> **EXCERPT PROVIDED**
-----

That is, of course, if the decision is made to open campus for the fall semester and welcome students back. Without an operational fall semester, football won’t start on time. Swarbrick and other Power Five commissioners made that clear after an April conference call with Vice President Mike Pence.

But an on-campus fall semester means government officials, health experts and university administrators decided football is safe to play. And to start it on time, the team needs to begin conditioning work in early or mid-July, Swarbrick and head coach Brian Kelly have said.

Notre Dame’s summer term runs through July 24. Matching up with the no-campus, no-football logic from the phone call with Pence, it would seem unlikely any group of students or athletes could be cleared to return to campus if summer goes fully online. Swarbrick, though, indicated the idea that sports teams need a fully open campus to begin training is not necessarily true.

“In the interest of safety there, just as with the decision to open the dorms,” Swarbrick said. “You have to figure out a way to assemble those students, to put them in an environment that’s safe, whether it’s a residence hall or you make other accommodations to feed them and prepare them for the season.”

Notre Dame has not announced a date for a ruling on whether to reopen for the fall semester. That decision will be Jenkins’ to make, but not before gathering input from public health officials. It’s also possible state government orders make the decision for him. The school’s preference is to do anything possible to reopen if circumstances allow, Swarbrick said.

-----

> **GIVEN INFORMATION**
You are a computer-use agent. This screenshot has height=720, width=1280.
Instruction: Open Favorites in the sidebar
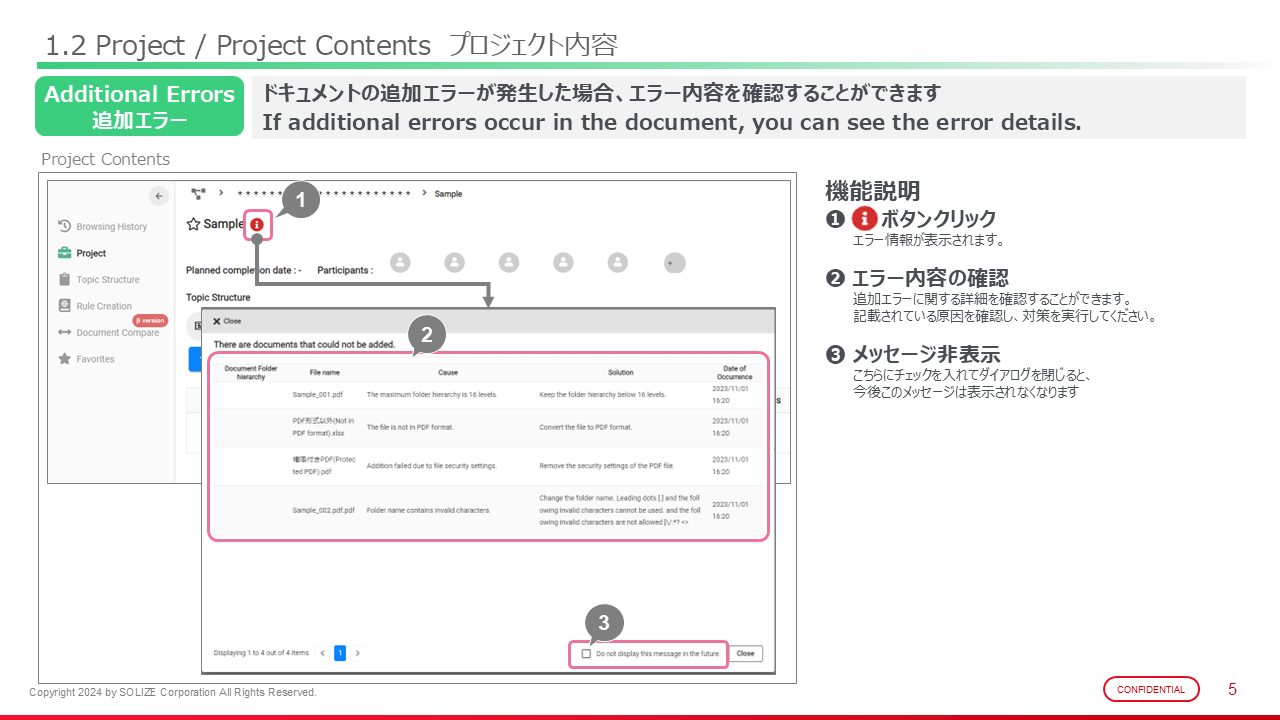95,359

-----

> **WORK INSTRUCTIONS**
In the excerpt about Notre Dame's fall football season, through what date does the university's summer term run?

> **EXERCISE ANSWER**
July 24